Central bank interference at margin by raising rates does not reduce the amount of previously created money but reduces loan making and business activity, eventually terminating marginal businesses and imprudent investments?

Your statement is both false and true. The market would gradually raise rates and reduce business activity, but FED interferes because FED believes the market is wrong or FED has to act because if they don't, Congress will take away some of their power, or FED feels if they don't act, we will collapse in panic because they believe that intrinsically people are evil and can't be trusted. When FED interferes against a market that would raise rates, and I mean short rates, the market is co-opted and so all players must trust that FED is right. FED has never been right as the governors have endlessly testified.

Inflation will then subside as productivity increases use up extra money and central bank makes money centers buy its paper?

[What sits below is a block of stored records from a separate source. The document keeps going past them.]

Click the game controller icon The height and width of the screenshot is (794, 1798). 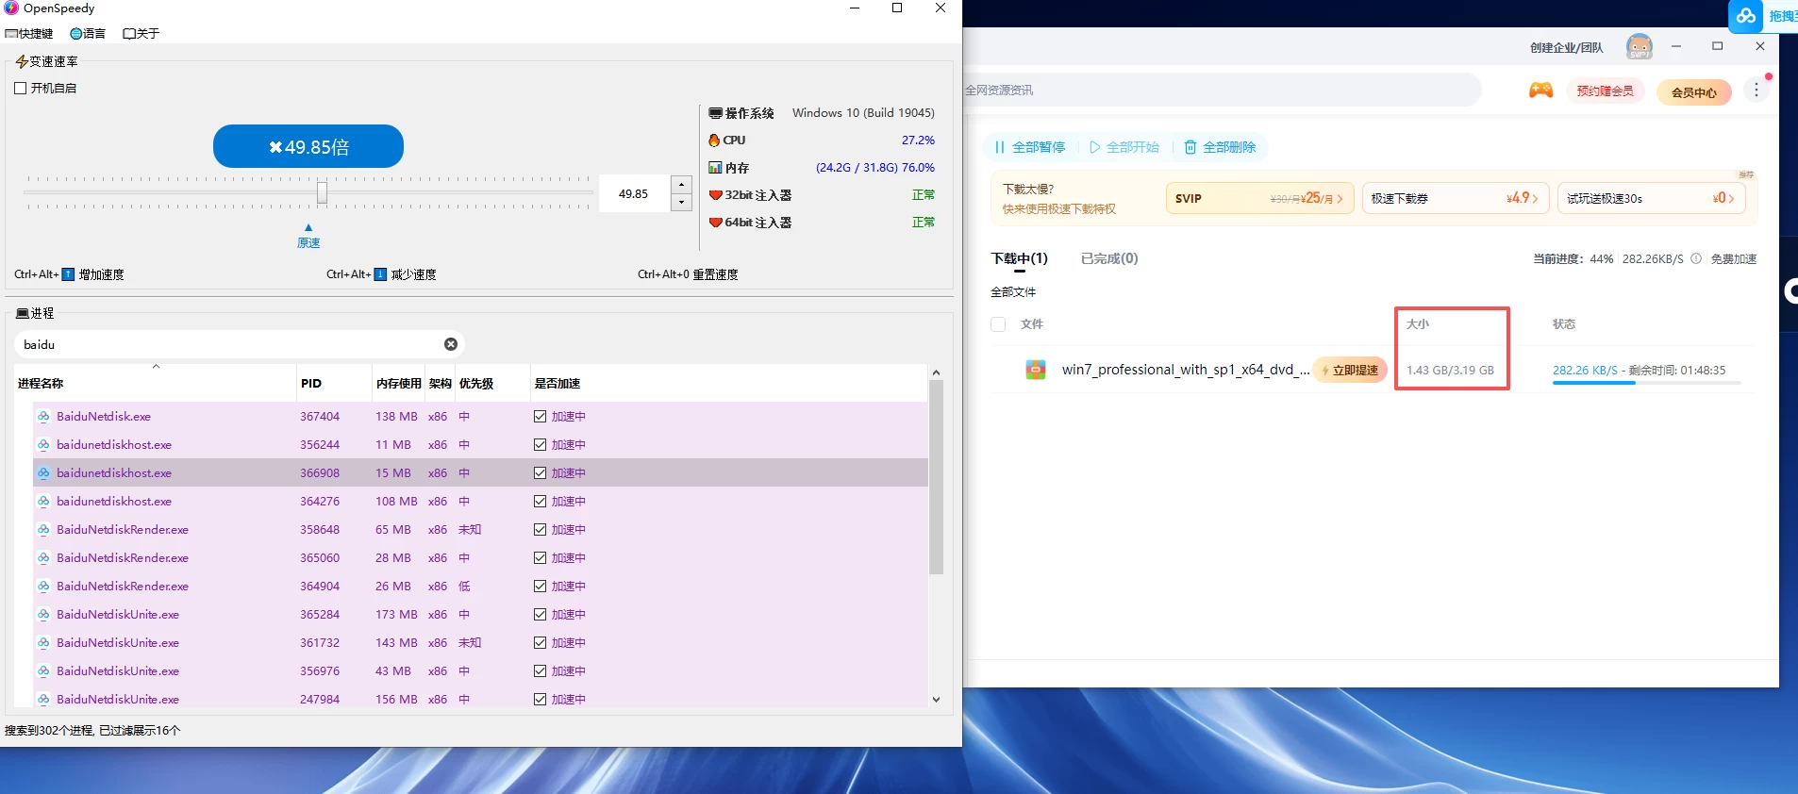click(1540, 91)
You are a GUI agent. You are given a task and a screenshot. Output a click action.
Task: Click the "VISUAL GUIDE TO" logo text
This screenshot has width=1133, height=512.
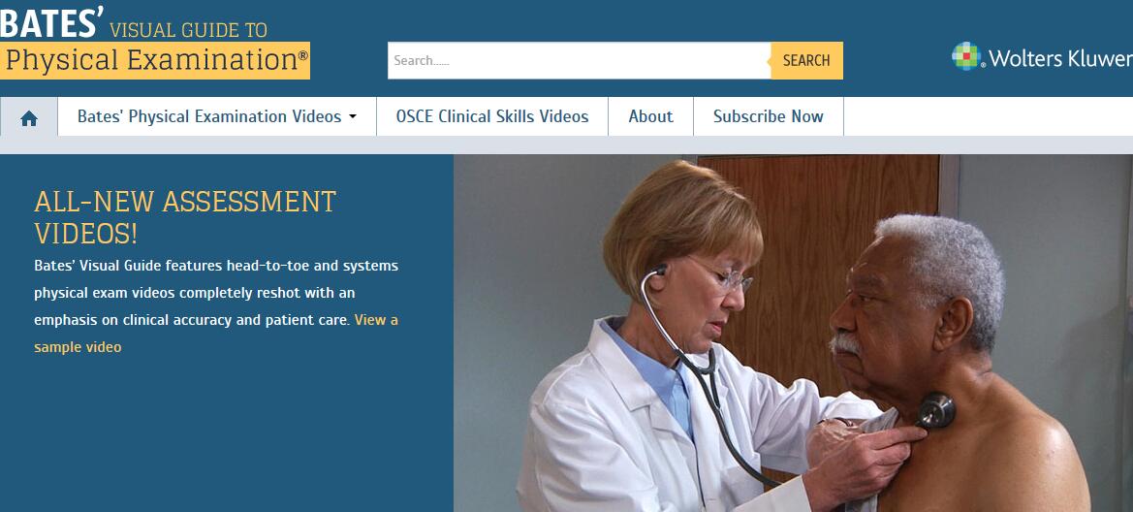[x=189, y=30]
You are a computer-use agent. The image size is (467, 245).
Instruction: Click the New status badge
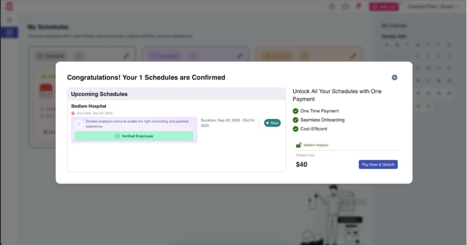[272, 123]
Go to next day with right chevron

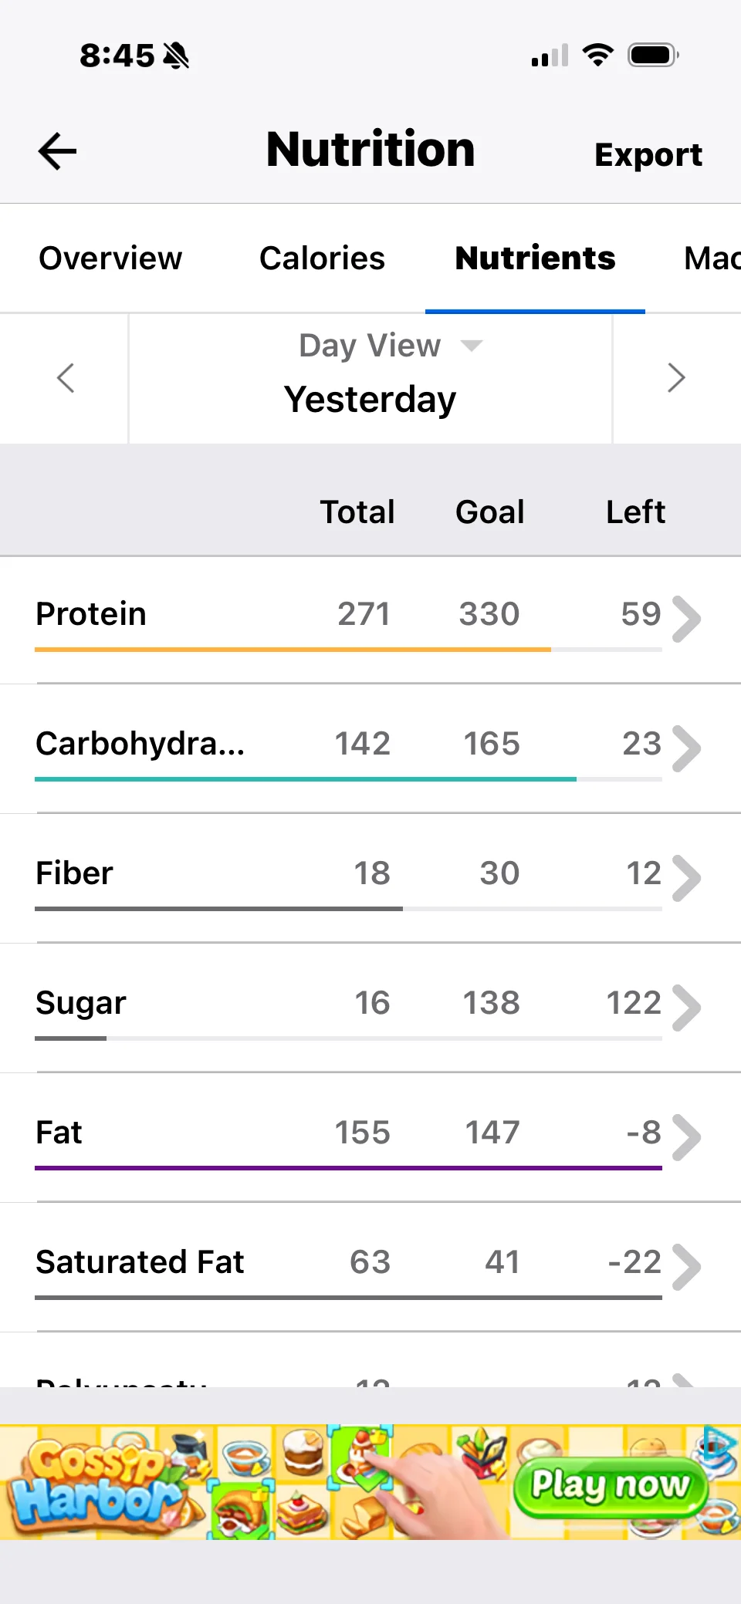point(676,378)

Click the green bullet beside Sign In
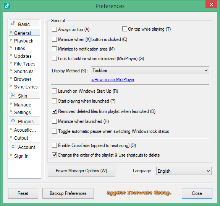point(11,155)
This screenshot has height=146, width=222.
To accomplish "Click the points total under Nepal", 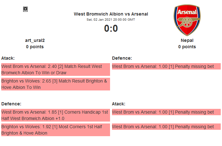I will 187,47.
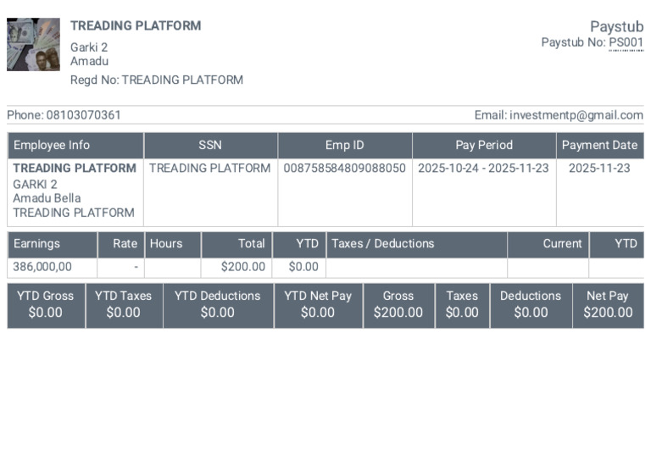Click the Earnings value 386,000,00

coord(42,267)
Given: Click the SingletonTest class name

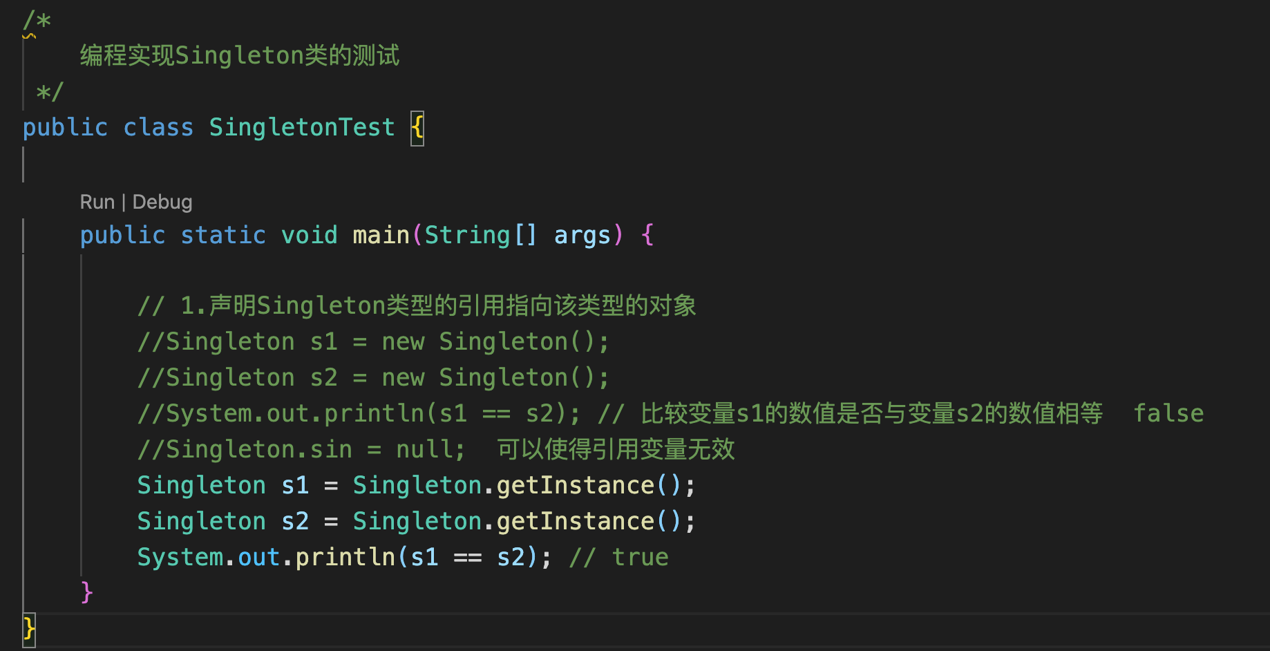Looking at the screenshot, I should 301,128.
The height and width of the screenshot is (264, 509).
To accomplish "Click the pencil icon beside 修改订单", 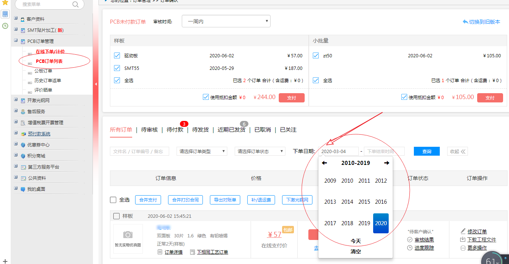I will pyautogui.click(x=463, y=231).
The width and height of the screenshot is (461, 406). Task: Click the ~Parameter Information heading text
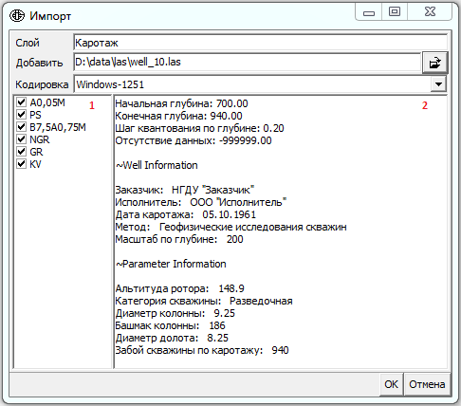coord(171,264)
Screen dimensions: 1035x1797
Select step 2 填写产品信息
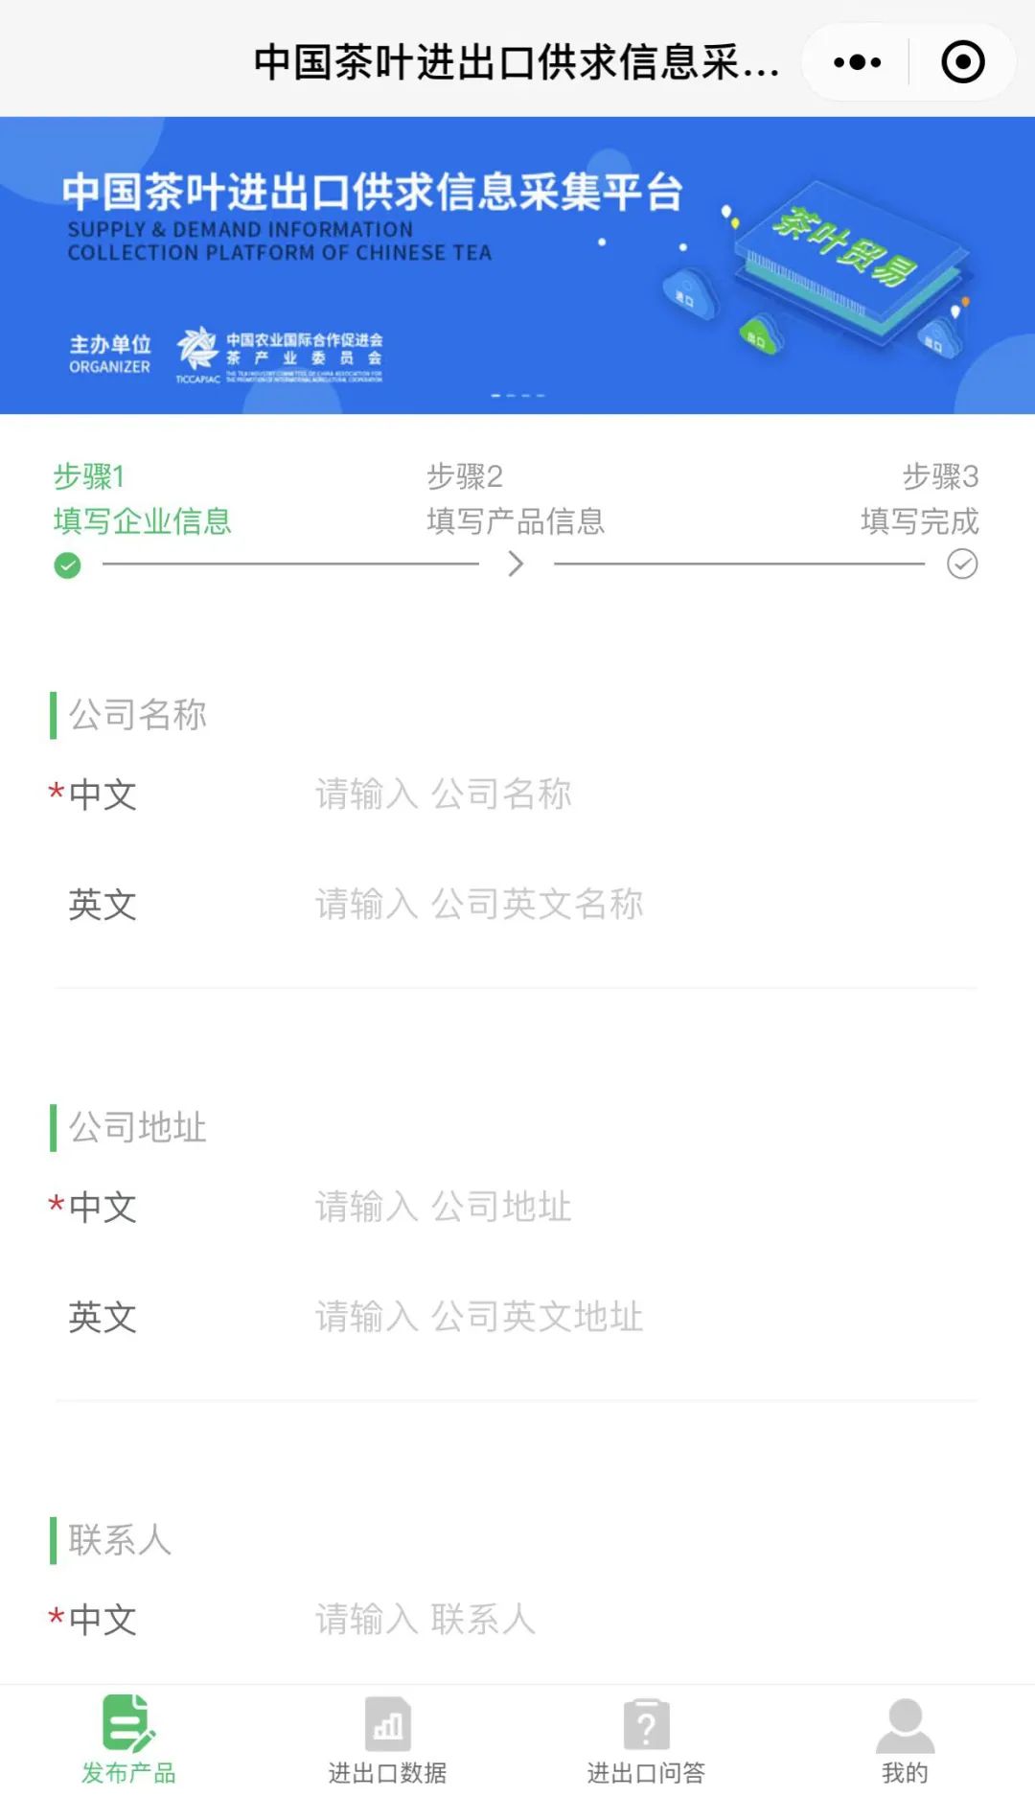coord(515,520)
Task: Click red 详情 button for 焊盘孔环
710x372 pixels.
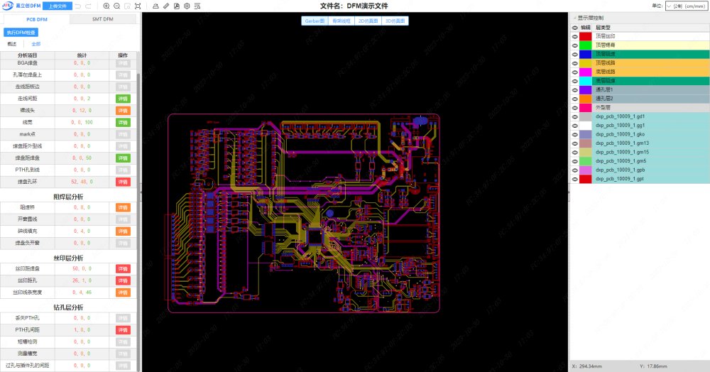Action: (x=123, y=182)
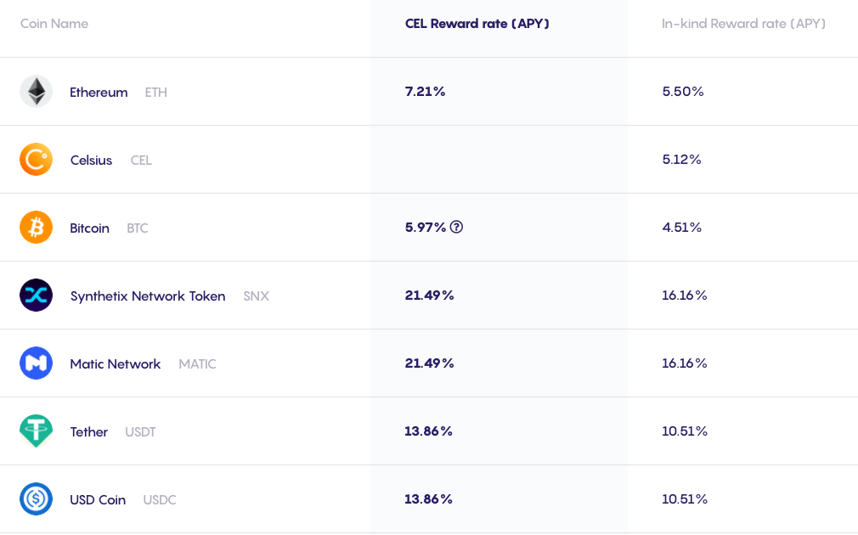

Productivity, like demand and supply, is an abstraction and can't be measured except way after the fact and even then, unclearly. What subsides is the difference between marginal cost and average cost of labor. Under this kind of environment which dominated the '80s there is allowed extra operating leverage because corporation's labor costs become visible. This allows earnings visibility and multiple expansion which we saw in the late '90s.

If the central bank has a lucky stroke? <g>

They never do because they react to their own past errors. It's drunken sailor.

1. The basic rate of inflation is caused by money created at a rate in excess of that of the rate of increase in productivity. I should think it reasonable to assume at this point marginal workers look for work keeping them even with inflation, and average workers sue for raises keeping them even with inflation . Is this assumption correct?

No.

Intuitvely it seems so and rhetoric I hear from unions and others might confirm this. Wage Settlements for part of the nineties were relatively quite small and inflation fairly minimal and marginal workers either few or not costly..

They had inherited the fear pervasive during the mild depression of the '80s. This is the psychological reaction that keeps the marginal cost workers constrained.

2. In the early 1980s where I live, business conditions were poor (nominal interest rates 12%+, etc) and average workers elected wage roll backs and marginal workers were laid off. This is the corrollary of your thesis, I think: the average worker underbid the price of marginal worker's output.

Yes.

3. Sometimes it's tricky to figure out:

>>>

The hospitals ultimately, are run by the government, and furthermere, for most of the period of the dispute, run by a socialist government.


This is the problem. Nurses and hospitals don't want a free market. They want what their protection money will buy.

I'm quite sure that over the next year or two nearly all hospital anxillary sevices will be contracted out and janitors will no longer be getting ~$20/hr.

We can either have gradual change through markets or sturm und drang which comes from the best that intellect can offer.